= TEXT TO READ =

By Rush TV contributor

ST GEORGE’S, Grenada -- By way of judgment dated April 13, 2017, in the matter of Bank Crozier Limited (in liquidation) [through Garvey Louison, liquidator] and RBTT Bank Grenada Limited, Madame Justice Gilford ruled that:

1. The claim is struck out for failure to comply with the order of the Master.

2. In light of the ruling of the court, the court does not see the need to address its mind to the application of the claimant for lifting of the stay.

The effect of this judgment is to strike out the liquidator’s claim leaving only a possibility of an application to the court of appeal.

Garvey Louison
By way of background, RBTT bank transferred the sum of US$2 million out of the account held by Louison, liquidator for Bank Crozier Limited at its branch in Grand Anse, St George’s, Grenada.

At that point the bank’s only defence was that a consent agreement signed between the liquidator and BCIL St Lucia (in Liquidation) in 2005 had provided them the authority to release the money from the liquidator’s account without his signature or knowledge.

This defence broke down when it was revealed that there was a stay on the consent agreement clearing the way for the liquidator to lodge a claim before the court.

= COLLECTED DATA =
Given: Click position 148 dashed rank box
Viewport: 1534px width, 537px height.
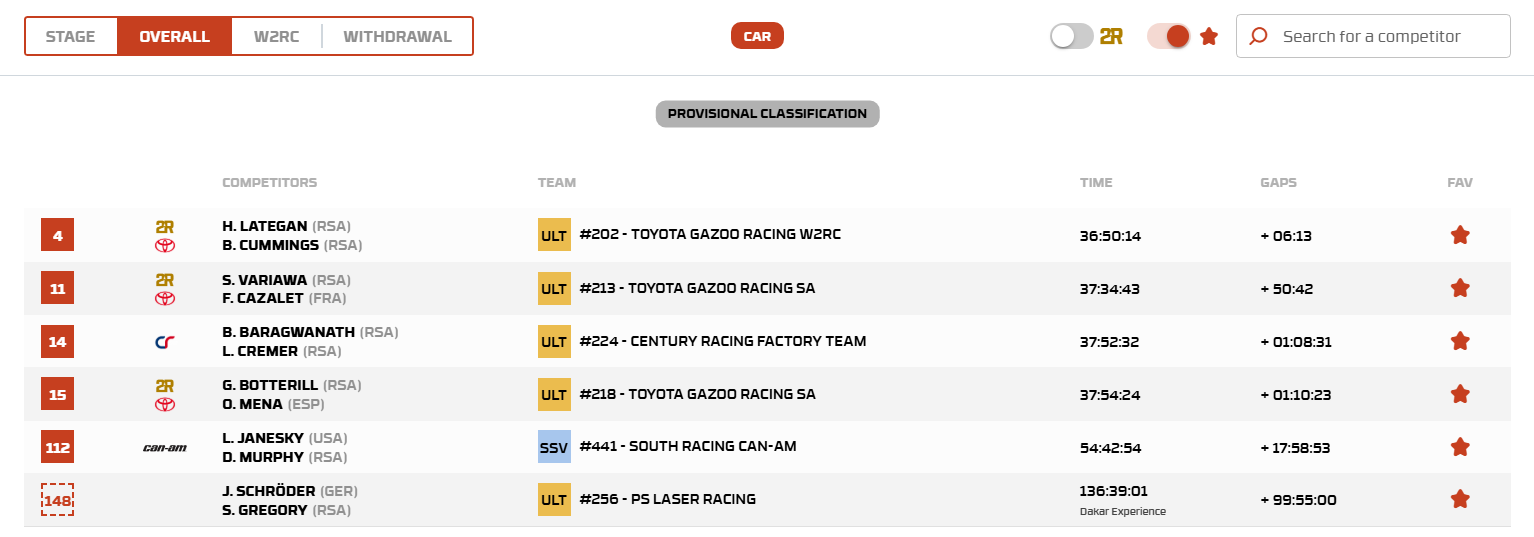Looking at the screenshot, I should tap(57, 500).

= TASK A =
Based on the article above about the Bank Crozier ruling, say whether each statement agrees with it. Answer yes or no for each and quote the deciding words.
(i) The judgment was dated April 13, 2017.
(ii) The court ruled on the claimant's application for lifting of the stay.
(iii) RBTT transferred US$2 million from the liquidator's account at its Grand Anse branch.
= TASK B =
Return, word for word, the part of the article above about the Bank Crozier ruling from "By Rush TV contributor" up to and including "court of appeal.".

= TASK SOLUTION A =
(i) Yes: "By way of judgment dated April 13, 2017"
(ii) No: "the court does not see the need to address its mind to the application of the claimant for lifting of the stay"
(iii) Yes: "RBTT bank transferred the sum of US$2 million out of the account held by Louison, liquidator for Bank Crozier Limited at its branch in Grand Anse"

= TASK SOLUTION B =
By Rush TV contributor

ST GEORGE’S, Grenada -- By way of judgment dated April 13, 2017, in the matter of Bank Crozier Limited (in liquidation) [through Garvey Louison, liquidator] and RBTT Bank Grenada Limited, Madame Justice Gilford ruled that:

1. The claim is struck out for failure to comply with the order of the Master.

2. In light of the ruling of the court, the court does not see the need to address its mind to the application of the claimant for lifting of the stay.

The effect of this judgment is to strike out the liquidator’s claim leaving only a possibility of an application to the court of appeal.